WRC : Le Monte-Carlo au programme de la saison 2022 de Sébastien Ogier

Le programme de la saison 2022 de Sébastien Ogier reste flou. Mais le sextuple champion du monde des rallyes a confirmé une des manches de la saison 2022 sur lesquelles il faudra compter sur lui. Pour la première épreuve de l’ère Rally1, avec ses voitures à motorisation hybrides, le Gapençais sera bien présent du 20 au 23 janvier prochains sur les routes du Rallye Monte-Carlo, dont le parcours a été largement remodelé et concentré autour de la Principauté. « Il est clair que l’écurie compte sur moi pour le Monte-Carlo, c’est un des éléments que nous pouvons d’ores-et-déjà confirmer pour l’année prochaine, a déclaré Sébastien Ogier. Concernant le reste de la saison, il reste bon nombre de décisions à prendre et ce qui est bien, c’est que l’équipe ne me pousse pas trop pour les prendre. » Il faut dire que, sur les manches pour lesquelles Sébastien Ogier sera absent, Esapekka Lappi prendra sa place dans la troisième Toyota. « Jusqu’à présent, dans les discussions que nous avons pu avoir, l’équipe a été très détendue avec moi et, en quelque sorte, me laisse la chance de décider de ce que je veux faire. Toutefois, je ne veux pas être totalement égoïste. »

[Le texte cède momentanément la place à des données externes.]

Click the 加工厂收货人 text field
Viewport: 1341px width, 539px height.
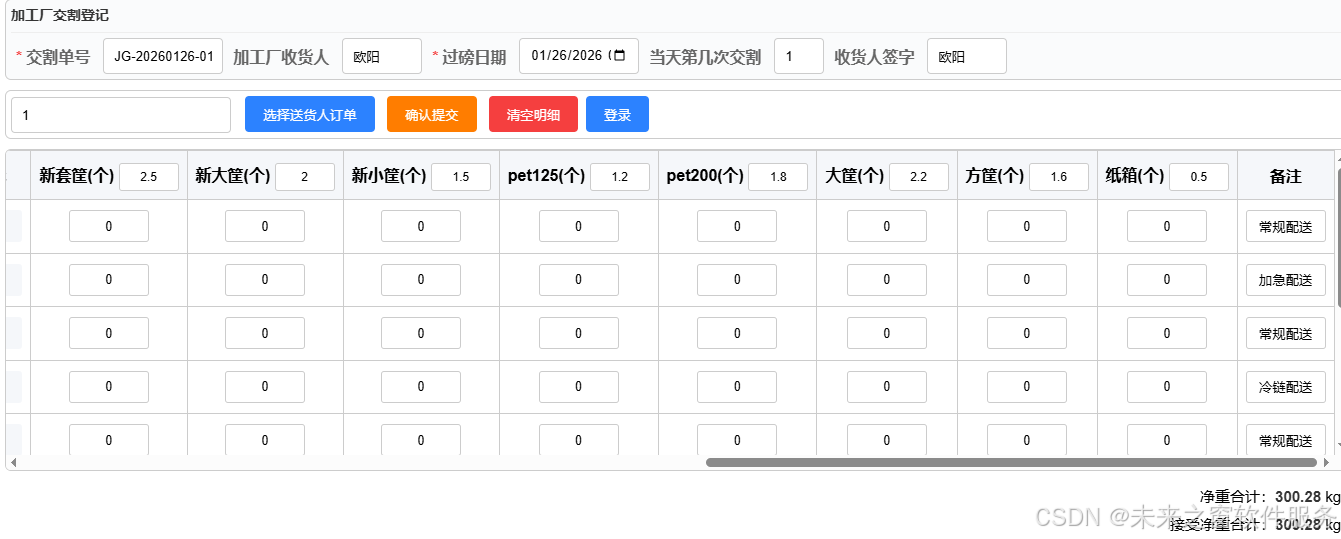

Le LMP2 en parallèle du WRC pour Ogier ?


S’il ne prendra pas part à toutes les manches du championnat du monde des rallyes, Sébastien Ogier compte élargir son horizon. Ce dimanche à Bahreïn, le Gapençais a pris le volant de la Toyota GR010 Hybrid, le prototype engagé par la marque japonaise dans la catégorie Hypercar du championnat du monde d’endurance. Alors que Kazuki Nakajima a décidé de mettre un terme à sa carrière, le nom du Gapençais est vite revenu pour prendre la place laissée vacante. Mais l’intéressé assure que ça serait prématuré à ses yeux. « Si je veux avoir l’ambition d’appartenir à une équipe de pointe, courir en LMP2 serait sans doute le meilleur choix, a déclaré Sébastien Ogier face à la presse. Courir en GT serait mieux que rien pour prendre de l’expérience dans ce type de course. J’ai pu voir que le niveau est très relevé en GT et qu’il y aurait aussi beaucoup à apprendre, mais il est fort probable que ça soit encore mieux en LMP2. » S’il admet que l’ambition de courir pour Toyota et de se battre pour une victoire aux 24 Heures du Mans est bien là, le Gapençais ne compte pas brûler les étapes, ni bénéficier d’une quelconque faveur.